### [What you have to do]
Set down, exactly and with nothing added, the lines running from the one that holds "The height and" to the final line of the records. Pictures stay out of the copy.

Dataset items
* * * * * * *

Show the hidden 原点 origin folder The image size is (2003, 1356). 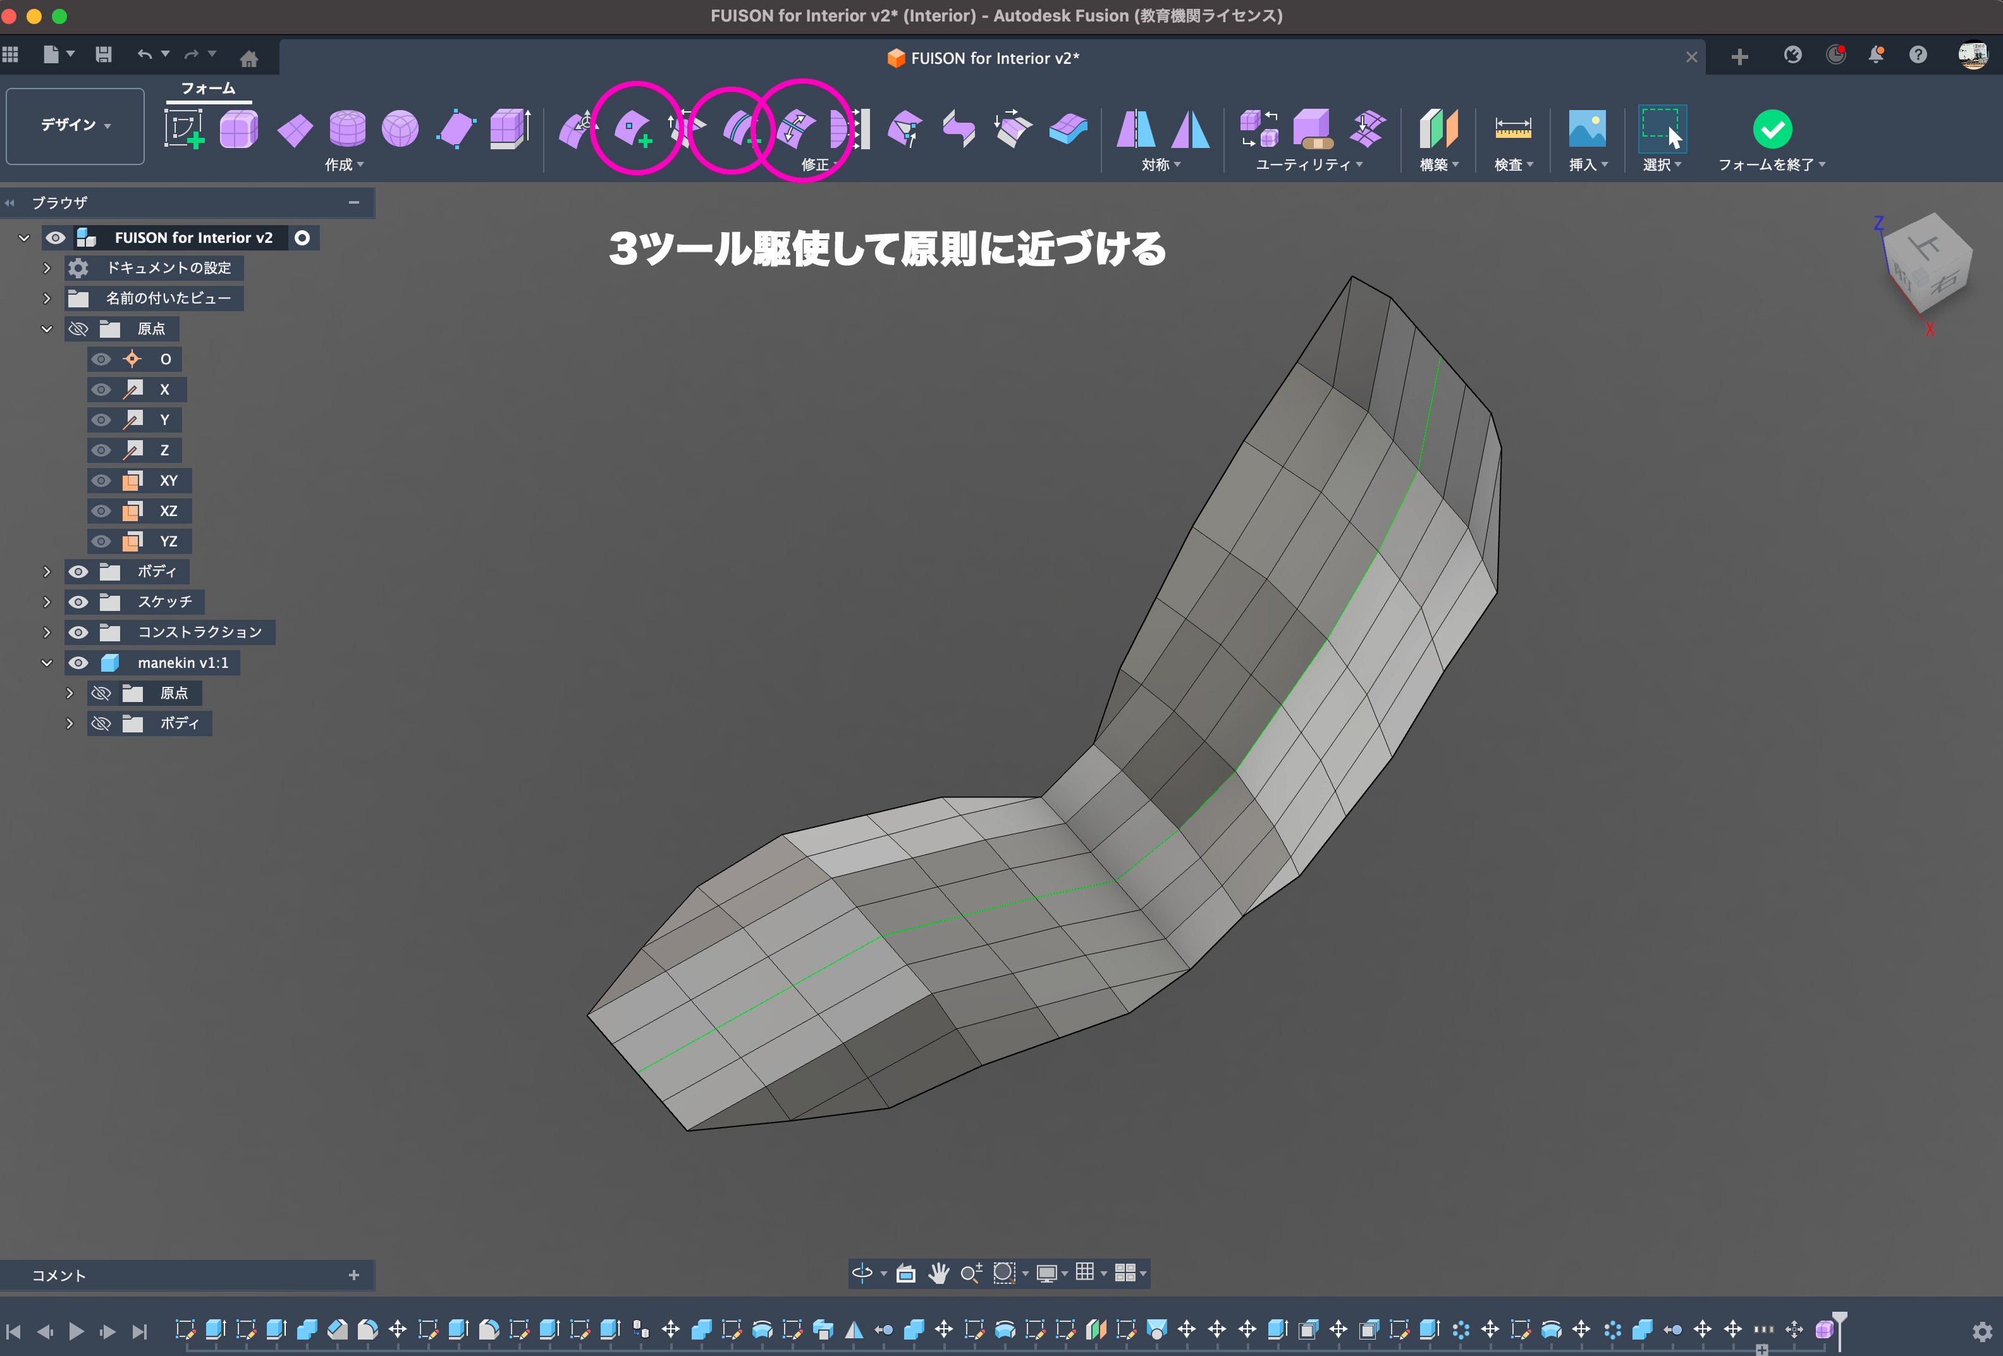click(x=78, y=329)
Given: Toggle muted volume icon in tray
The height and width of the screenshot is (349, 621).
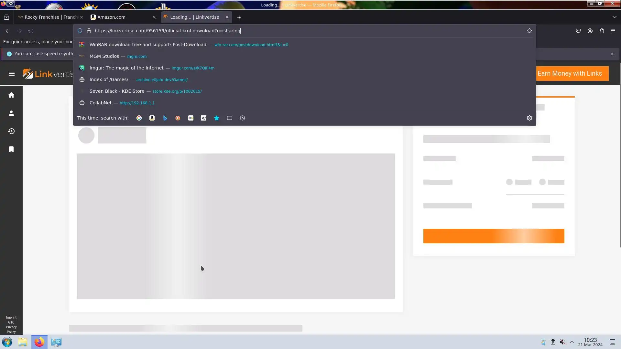Looking at the screenshot, I should 563,342.
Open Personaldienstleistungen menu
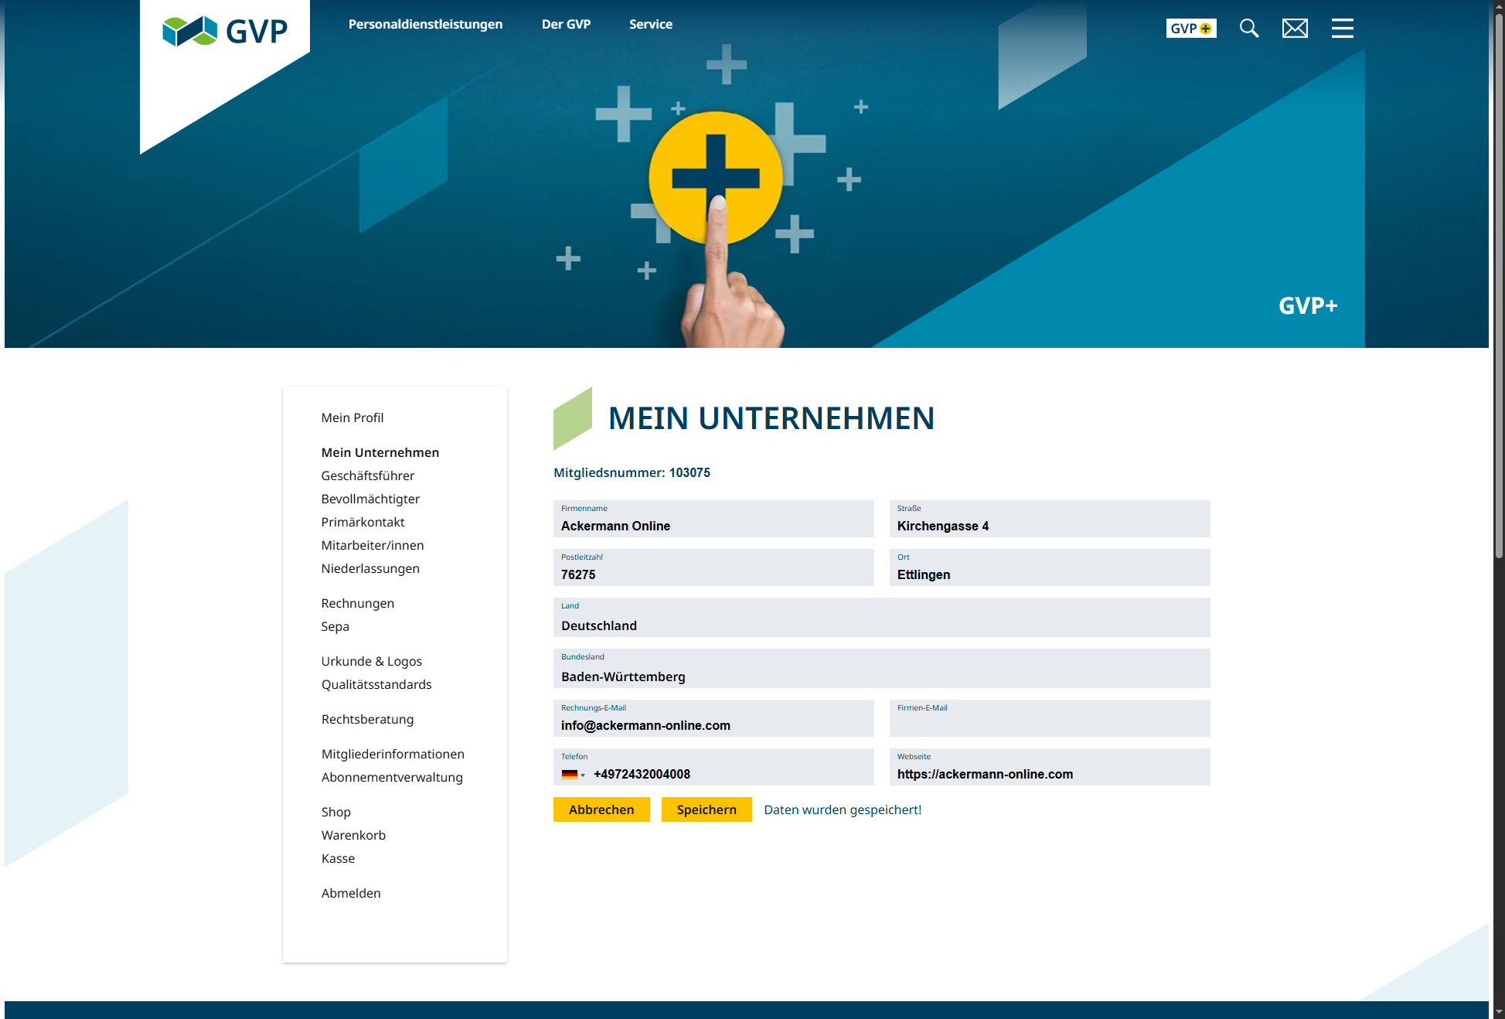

* * * * * * *

### [Solved exercise]
The height and width of the screenshot is (349, 621).
Looking at the screenshot, I should 563,342.
Open Personaldienstleistungen menu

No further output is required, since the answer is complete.